Sé sobradamente que la primavera empieza el veintiuno o veintidós de marzo, según el año. Pero donde yo vivo, no la siento plenamente hasta un mes después. No es una cuestión de climatología, sino de talante.

Es cierto que en cuanto asoma el sol con un poco de intensidad -sea otoño o invierno- la gente se echa a gozar de la calle. Pero el pistoletazo de salida no se da hasta el veintitrés de abril, cuando estalla la alegría primaveral colectiva en el día de Sant Jordi.

Da igual que la celebración caiga en día festivo o no. Las calles se llenan de gente que visita las floristerías y las paradas de libros; que pasea en pareja -cogidos de la mano- o que sale en familia a redescubrir la ciudad tras el invierno. Hasta la cerveza que te tomas en una terraza te sabe distinta.

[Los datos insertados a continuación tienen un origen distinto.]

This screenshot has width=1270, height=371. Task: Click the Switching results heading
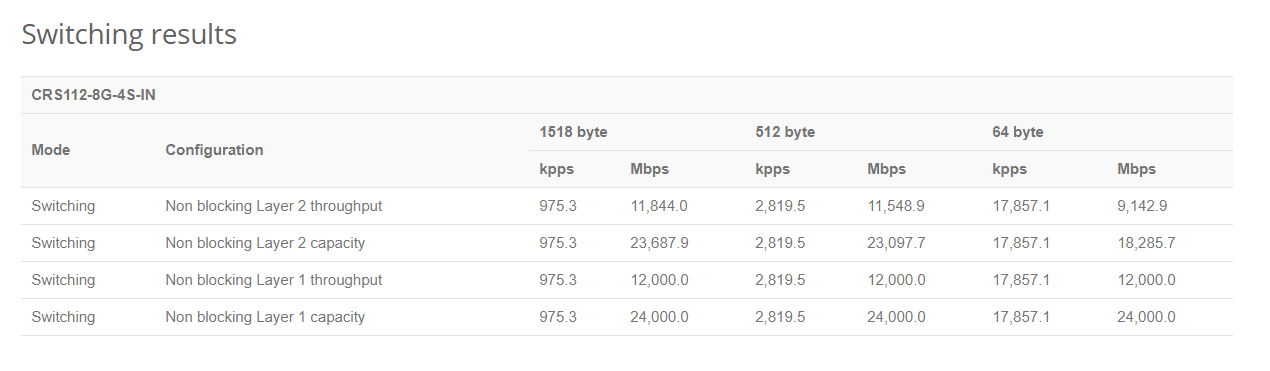(x=129, y=35)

Este año no hemos gozado como antes de lo del bicho -por necesidad lógica-, pero he notado un estallido de euforia contenida. Euforia por haber mejorado respecto al año anterior, que no hubo nada de nada. Pero contenida, porque ya veremos en qué vendrá a parar todo esto. Libreros y floristas parecen contentos, de momento.

A ver si ya llegamos al final de esta situación y el año que viene se ha normalizado la vida. No pido un Sant Jordi mejor: sólo uno normalito.